Task prompt: Lines with the word "scrollbar": copy all of them from the entries below.

Stored data
◆ ◆ ◆ ◆

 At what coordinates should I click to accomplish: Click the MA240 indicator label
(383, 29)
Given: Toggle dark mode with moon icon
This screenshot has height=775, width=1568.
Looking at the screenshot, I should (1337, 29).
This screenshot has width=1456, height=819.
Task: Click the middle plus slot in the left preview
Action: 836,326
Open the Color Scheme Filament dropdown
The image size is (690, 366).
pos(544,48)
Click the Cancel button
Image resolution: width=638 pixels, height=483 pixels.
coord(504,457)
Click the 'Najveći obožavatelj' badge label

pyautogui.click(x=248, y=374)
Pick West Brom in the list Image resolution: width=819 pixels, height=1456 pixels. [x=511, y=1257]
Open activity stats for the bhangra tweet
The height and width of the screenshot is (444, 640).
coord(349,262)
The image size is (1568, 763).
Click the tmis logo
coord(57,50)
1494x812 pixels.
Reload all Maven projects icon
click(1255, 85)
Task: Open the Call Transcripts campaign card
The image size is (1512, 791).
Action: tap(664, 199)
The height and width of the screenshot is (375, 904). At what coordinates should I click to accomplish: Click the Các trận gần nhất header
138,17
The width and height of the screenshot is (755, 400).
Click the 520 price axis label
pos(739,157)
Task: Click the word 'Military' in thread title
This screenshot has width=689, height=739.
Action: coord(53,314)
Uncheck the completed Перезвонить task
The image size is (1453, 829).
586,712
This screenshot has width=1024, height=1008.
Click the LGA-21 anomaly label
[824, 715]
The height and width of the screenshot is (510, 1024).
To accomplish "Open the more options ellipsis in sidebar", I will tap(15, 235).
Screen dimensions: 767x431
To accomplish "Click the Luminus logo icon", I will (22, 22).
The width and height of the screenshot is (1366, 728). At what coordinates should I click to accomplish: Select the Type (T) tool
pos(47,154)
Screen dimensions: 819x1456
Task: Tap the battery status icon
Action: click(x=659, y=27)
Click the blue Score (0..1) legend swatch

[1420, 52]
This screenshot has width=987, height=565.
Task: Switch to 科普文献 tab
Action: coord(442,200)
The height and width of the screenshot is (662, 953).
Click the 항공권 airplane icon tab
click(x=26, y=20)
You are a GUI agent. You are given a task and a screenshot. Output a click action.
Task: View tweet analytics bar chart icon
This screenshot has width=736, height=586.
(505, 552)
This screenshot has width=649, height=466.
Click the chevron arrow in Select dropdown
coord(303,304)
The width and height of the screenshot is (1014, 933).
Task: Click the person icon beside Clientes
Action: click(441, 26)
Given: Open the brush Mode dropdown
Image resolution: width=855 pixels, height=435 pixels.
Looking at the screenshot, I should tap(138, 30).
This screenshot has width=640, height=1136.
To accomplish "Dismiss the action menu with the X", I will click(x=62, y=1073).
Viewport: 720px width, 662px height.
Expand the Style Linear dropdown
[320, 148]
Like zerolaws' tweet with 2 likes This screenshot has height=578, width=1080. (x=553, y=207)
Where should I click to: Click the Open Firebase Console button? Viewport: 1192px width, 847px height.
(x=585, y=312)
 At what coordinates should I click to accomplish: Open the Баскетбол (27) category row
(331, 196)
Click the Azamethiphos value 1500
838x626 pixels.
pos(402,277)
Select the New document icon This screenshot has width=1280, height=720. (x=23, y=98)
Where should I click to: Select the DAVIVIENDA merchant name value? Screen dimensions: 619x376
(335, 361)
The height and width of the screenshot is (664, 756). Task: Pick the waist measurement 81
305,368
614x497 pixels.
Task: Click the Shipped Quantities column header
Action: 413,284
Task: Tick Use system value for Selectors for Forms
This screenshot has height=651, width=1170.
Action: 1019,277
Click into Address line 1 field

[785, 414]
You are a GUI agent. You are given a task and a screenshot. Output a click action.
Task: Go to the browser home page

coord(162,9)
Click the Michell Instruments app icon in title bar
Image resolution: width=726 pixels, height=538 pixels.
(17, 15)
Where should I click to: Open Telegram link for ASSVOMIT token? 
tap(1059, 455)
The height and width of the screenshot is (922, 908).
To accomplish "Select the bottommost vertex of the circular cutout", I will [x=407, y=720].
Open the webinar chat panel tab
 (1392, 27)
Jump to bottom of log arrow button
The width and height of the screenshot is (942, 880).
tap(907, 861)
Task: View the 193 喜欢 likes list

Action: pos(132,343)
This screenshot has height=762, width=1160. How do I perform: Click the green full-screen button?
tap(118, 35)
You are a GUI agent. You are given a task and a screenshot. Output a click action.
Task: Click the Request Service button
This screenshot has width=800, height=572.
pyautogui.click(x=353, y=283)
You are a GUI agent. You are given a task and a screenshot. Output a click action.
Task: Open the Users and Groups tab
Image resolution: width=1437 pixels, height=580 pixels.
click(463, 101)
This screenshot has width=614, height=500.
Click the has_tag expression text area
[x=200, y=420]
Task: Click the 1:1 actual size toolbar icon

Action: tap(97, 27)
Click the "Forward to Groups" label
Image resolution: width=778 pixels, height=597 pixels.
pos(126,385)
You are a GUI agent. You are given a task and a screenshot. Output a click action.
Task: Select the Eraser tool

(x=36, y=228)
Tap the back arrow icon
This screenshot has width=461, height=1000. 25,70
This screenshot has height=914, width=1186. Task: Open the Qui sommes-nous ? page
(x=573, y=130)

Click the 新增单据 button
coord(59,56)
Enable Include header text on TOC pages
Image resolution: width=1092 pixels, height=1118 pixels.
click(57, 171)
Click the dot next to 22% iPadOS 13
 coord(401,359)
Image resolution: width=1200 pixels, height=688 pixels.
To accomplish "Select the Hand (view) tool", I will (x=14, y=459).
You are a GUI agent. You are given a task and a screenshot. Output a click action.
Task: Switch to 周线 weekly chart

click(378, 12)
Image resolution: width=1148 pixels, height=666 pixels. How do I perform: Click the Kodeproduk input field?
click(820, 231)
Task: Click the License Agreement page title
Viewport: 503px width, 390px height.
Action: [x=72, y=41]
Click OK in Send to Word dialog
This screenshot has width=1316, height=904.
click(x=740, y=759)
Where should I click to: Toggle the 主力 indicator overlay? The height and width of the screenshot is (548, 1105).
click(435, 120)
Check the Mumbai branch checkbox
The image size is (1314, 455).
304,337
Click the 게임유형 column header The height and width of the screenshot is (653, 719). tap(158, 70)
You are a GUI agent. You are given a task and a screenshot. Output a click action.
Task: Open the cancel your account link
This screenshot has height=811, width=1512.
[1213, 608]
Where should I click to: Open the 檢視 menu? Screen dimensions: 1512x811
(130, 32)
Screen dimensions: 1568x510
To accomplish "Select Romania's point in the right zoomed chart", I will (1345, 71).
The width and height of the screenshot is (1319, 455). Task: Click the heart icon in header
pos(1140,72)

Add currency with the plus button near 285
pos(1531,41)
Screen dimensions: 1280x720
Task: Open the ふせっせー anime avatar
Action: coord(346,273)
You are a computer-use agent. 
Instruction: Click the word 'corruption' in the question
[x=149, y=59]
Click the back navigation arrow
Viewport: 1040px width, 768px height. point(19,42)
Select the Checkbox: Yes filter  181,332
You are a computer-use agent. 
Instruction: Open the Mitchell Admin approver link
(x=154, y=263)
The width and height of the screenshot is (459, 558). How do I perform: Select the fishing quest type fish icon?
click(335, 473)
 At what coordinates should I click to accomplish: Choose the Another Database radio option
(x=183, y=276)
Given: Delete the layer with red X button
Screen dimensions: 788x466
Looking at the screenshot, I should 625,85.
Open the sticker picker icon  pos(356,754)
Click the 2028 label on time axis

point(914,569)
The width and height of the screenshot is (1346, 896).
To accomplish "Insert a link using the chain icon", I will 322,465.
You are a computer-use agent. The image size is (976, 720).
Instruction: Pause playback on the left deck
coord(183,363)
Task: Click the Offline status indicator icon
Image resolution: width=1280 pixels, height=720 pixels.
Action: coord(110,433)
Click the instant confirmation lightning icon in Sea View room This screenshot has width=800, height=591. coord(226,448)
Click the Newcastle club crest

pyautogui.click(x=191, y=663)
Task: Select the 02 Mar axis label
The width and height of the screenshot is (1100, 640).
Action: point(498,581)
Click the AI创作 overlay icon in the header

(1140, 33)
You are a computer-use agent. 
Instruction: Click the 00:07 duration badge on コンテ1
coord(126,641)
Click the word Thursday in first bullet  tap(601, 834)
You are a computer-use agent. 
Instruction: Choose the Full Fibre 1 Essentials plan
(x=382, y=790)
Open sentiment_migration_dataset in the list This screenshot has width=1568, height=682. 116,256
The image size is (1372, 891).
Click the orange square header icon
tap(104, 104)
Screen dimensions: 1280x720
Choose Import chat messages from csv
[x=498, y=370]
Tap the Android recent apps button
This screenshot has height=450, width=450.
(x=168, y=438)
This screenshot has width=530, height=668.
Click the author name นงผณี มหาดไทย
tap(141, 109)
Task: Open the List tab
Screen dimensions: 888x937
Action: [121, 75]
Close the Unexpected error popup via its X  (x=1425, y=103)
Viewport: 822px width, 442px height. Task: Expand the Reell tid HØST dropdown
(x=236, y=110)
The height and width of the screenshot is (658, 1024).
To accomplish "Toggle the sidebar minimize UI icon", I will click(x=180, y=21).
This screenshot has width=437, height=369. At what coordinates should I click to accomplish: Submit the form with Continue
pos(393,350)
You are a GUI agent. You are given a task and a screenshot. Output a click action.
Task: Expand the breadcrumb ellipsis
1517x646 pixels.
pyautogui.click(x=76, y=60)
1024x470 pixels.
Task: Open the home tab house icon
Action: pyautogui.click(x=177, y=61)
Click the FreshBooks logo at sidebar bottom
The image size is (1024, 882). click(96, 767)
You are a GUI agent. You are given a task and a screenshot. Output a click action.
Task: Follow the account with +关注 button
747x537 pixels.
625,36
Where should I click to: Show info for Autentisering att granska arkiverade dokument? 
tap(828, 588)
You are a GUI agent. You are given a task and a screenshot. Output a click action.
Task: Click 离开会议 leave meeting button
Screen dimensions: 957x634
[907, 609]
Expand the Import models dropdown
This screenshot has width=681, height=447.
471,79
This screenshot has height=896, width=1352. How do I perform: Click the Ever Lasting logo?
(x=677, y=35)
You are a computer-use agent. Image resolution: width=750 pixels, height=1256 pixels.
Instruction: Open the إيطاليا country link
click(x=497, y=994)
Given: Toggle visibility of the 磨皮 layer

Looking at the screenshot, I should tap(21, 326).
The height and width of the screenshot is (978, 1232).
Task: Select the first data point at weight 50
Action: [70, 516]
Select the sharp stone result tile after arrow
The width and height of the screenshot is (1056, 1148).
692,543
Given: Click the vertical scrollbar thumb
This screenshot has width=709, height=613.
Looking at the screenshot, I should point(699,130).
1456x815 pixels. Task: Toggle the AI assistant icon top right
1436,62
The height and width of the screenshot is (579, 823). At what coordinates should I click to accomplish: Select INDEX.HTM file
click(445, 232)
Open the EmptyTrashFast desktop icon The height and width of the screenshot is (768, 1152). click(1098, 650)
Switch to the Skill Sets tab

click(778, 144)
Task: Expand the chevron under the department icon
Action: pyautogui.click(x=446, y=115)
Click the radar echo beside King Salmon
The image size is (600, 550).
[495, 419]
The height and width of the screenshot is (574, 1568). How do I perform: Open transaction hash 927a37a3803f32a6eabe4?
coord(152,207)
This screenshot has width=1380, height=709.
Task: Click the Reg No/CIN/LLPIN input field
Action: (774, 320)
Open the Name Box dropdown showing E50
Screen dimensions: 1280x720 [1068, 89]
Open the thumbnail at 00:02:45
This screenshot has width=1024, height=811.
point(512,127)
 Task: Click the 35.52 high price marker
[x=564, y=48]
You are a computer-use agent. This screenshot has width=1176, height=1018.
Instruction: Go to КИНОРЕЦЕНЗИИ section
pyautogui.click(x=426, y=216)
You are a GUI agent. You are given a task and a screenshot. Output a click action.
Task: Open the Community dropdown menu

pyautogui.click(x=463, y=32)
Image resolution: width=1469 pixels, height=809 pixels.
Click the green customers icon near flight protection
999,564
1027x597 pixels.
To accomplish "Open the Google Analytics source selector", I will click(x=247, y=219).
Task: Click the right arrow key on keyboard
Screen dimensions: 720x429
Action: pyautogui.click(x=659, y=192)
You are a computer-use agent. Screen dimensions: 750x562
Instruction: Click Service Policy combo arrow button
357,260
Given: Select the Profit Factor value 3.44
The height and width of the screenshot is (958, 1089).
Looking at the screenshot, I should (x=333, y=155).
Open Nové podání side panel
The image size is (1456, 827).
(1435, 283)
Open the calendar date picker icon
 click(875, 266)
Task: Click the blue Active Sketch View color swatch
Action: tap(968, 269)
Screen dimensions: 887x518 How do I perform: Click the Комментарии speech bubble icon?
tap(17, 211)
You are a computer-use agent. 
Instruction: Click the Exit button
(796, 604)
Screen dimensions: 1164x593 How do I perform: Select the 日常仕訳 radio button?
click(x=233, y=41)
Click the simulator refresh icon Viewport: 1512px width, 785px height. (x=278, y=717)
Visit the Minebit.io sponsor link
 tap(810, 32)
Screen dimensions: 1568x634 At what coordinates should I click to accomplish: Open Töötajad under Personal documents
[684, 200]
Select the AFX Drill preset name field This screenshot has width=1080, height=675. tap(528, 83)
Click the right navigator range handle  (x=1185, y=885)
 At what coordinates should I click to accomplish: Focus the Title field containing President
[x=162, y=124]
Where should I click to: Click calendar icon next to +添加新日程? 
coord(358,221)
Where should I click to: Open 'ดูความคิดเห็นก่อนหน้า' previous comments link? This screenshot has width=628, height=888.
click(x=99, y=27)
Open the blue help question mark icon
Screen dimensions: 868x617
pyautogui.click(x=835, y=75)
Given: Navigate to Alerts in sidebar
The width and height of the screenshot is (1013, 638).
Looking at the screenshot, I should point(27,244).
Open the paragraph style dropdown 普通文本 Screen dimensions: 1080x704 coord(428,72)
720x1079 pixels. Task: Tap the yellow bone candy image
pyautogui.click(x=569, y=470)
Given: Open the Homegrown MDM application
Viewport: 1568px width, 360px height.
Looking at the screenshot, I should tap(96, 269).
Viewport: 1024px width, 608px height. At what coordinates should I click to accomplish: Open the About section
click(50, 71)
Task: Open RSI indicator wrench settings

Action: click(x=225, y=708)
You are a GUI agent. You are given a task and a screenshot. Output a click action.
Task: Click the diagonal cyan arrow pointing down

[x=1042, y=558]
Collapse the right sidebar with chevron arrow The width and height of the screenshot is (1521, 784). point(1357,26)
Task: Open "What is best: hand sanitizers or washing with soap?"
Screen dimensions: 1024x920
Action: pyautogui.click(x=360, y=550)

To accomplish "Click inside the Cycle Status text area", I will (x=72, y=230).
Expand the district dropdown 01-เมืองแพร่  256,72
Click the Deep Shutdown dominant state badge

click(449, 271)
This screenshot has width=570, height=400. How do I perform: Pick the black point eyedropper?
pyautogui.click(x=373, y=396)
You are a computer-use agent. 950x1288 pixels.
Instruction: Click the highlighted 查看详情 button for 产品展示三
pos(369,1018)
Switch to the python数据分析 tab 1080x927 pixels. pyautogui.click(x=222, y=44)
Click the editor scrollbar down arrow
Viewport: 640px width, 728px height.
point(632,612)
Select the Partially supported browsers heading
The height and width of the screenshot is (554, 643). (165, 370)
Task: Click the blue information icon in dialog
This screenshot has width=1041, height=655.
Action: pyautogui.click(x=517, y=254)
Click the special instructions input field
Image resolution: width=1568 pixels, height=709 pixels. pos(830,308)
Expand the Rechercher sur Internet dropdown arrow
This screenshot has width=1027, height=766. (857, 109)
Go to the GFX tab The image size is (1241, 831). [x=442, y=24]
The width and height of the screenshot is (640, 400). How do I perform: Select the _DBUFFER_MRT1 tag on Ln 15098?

◆ ◆ ◆ ◆

Solution to the problem:
Given: Click the vertical scrollbar thumb
Click the editor scrollbar down arrow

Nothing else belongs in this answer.